**PAGE EXTRACT:**
To set the stage, it’s crucial to understand what we mean by “bridge networking”. In a nutshell, it is a type of network connection in Linux that allows virtual interfaces, like the ones used by virtual machines and containers, to share a physical network interface.
With Nomad, when a task is allocated, it creates a network namespace with its own network stack. Within this, a virtual ethernet (veth) pair is established, one end of which is assigned to the network namespace of the allocation, and the other remains in the host namespace.
🔗The Network Journey
To illustrate this practically, let’s assume a packet is sent from a task within an allocation. The packet would first be received by the local end of the veth pair, it would then traverse to the other end residing in the host’s namespace. From there, it is sent to the bridge on the host (in this case, the “nomad” bridge), which finally sends the packet out to the world via the host’s physical network interface (typically “eth0” or equivalent in your machine).
The journey of a packet from the outside world to a task inside an allocation is the exact mirror image. The packet reaches “eth0” first, then the nomad bridge, it is then forwarded to the appropriate veth interface in the host’s namespace. From there, it crosses over to the other end of the veth pair in the allocation’s network namespace and finally gets routed to the destination task.
🔗To bridge or not to
Let’s take a look at the following jobspec which is for deploying my tiny side project - Cloak on Nomad
job "cloak" {
datacenters = ["dc1"]
type = "service"

**INFORMATION PROVIDED:**
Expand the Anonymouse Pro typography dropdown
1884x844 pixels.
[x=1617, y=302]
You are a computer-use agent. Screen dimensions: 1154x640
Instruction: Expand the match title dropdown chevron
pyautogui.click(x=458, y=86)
--
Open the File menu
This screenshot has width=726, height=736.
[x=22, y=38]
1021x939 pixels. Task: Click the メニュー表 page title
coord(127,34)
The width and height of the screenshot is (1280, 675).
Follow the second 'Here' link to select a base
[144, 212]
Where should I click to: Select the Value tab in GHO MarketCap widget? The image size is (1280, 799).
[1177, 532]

**INSTRUCTIONS TO FOLLOW:** According to the text on Nomad bridge networking, what does Nomad create when a task is allocated?

**SOLVED PROBLEM:** A network namespace with its own network stack.